Fixed-point math in C#, part 1

Introduction

Recently I've been working on a side project in Unity that required using fixed-point math instead of floating point. With that in mind, I thought I'd cover the creation of a fixed-point math lib from scratch in C# so others can see how it's done and why.

What is fixed-point math?

You've no doubt heard of floating point math. It's the standard in computing for doing math with decimal numbers. Well, fixed-point math is what they did in games back when floats didn't exist or were too slow. The idea behind fixed point is that you use whole integers for all numbers, but you pretend that a decimal exists at a certain digit. To explain why this works, I'll use base 10 as an example.

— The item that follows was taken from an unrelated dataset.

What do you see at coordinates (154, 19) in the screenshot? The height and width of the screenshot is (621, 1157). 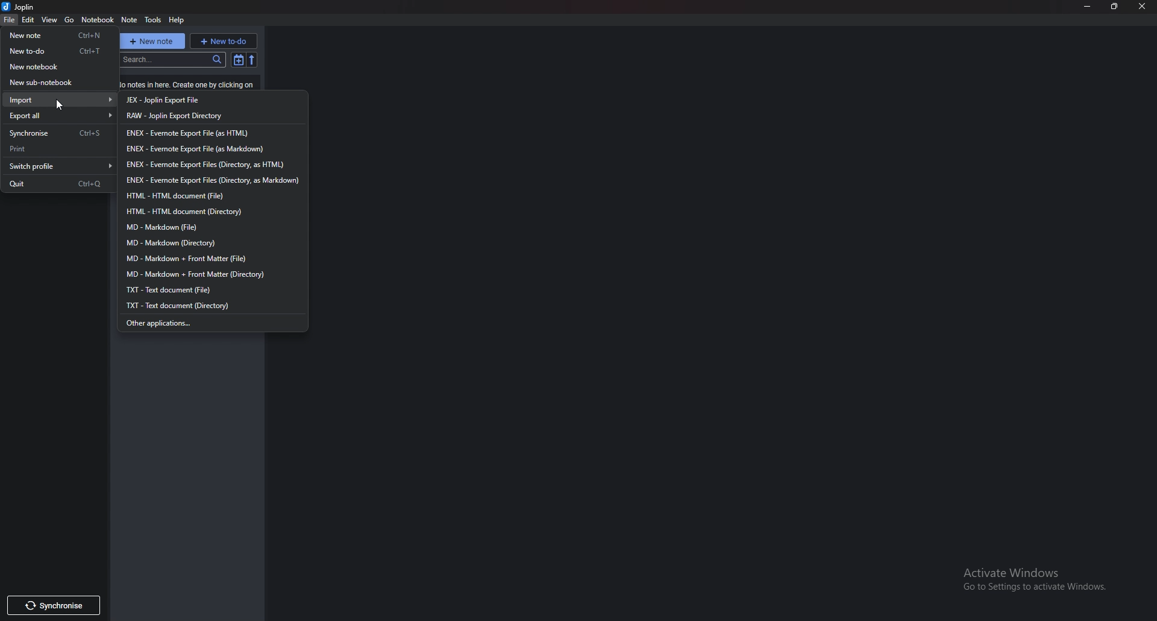 I see `Tools` at bounding box center [154, 19].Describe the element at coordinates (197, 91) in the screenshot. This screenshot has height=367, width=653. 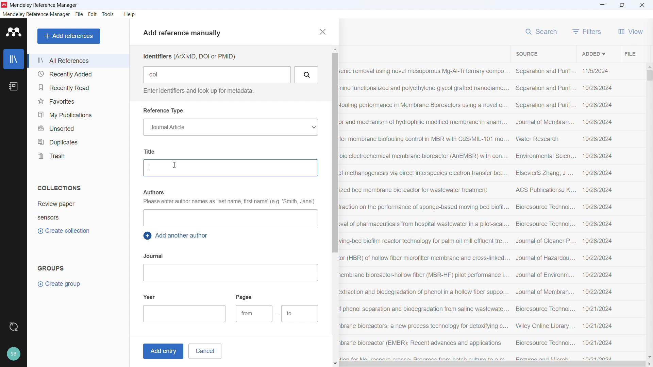
I see `Enter identifiers and look up for metadata` at that location.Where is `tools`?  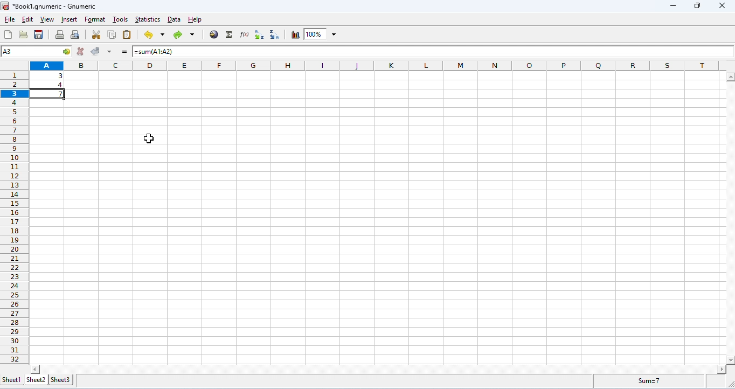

Let's add the numbers 2.53 and 3, using fixed point math. The idea is this: we'll add two whole numbers instead of two decimals, so instead of adding 2.53 and 3 we're actually going to add 253 and 300 together. This gives us 553. Now just put the decimal point back where it was - the answer is 5.53. Subtracting works the same way. Of course, none of that was probably new to you. But, what about multiplying and dividing?

Here's where we introduce the Qn notation. Qn will be used to denote how many decimal places there are, where n is number of decimal places. For instance, 2.53 is a Q2 number. So, let's multiply 2.53 (a Q2 number) with 3 (a Q0 number). Again, we'll use whole numbers:

253 * 3 = 759

But how do we put the decimal place back? Well, if the lefthand side was a Qx number and the righthand side was a Qy number, the answer will be a Q(x+y) number. Since 3 was a Q0 number and 2.53 was a Q2 number, the answer is a Q2 number and is therefore 7.59, but let's use a decimal for both this time. So we'll use 3.5 instead, a Q1 number:

253 * 35 = 8855

The answer is a Q3 number this time, because it's Q(2+1). Therefore, the answer is 8.855.

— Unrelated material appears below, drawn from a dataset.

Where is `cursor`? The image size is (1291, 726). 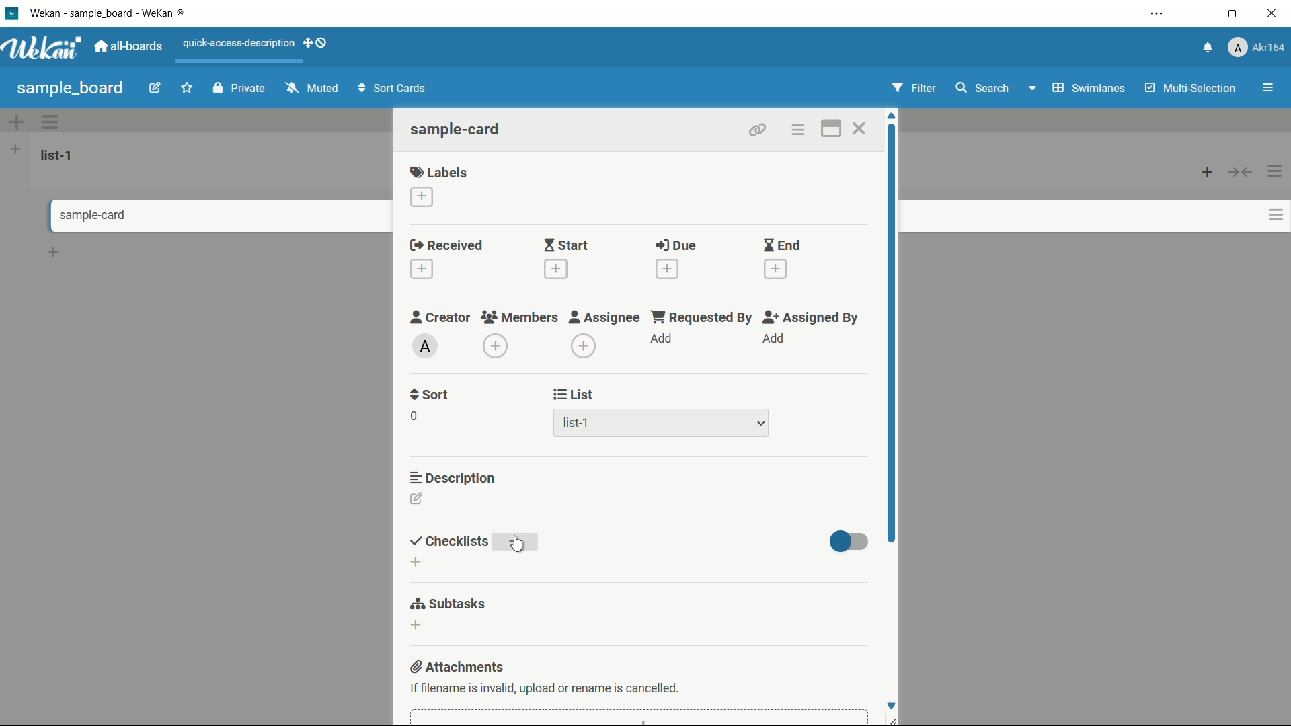 cursor is located at coordinates (521, 545).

This, in a nutshell, is precisely how fixed point math works in a computer (except it's in base 2 instead of base 10). The idea is you take a whole integer, and then decide how many bits to allocate to the whole and fractional portions of that number.

Why on earth do I need this?

Like I said, I recently started working on a project which actually did require fixed point. The project is actually an RTS prototype with support for multiplayer. The thing about an RTS is they often have at least many hundreds of units, if not thousands, at any given time. That's WAY too much to directly serialize over the network - nobody on the planet has internet that good. So instead pretty much every RTS game settles for something called lockstep simulation. The idea is to not serialize game state whatsoever, and instead only serialize player actions. Every client then takes those actions and simulates the game, resulting in the same game state for everyone. This works as long as the game simulation is 100% deterministic - given the same input, it will have the exact same output no matter when it's simulated or what machine it's simulating on.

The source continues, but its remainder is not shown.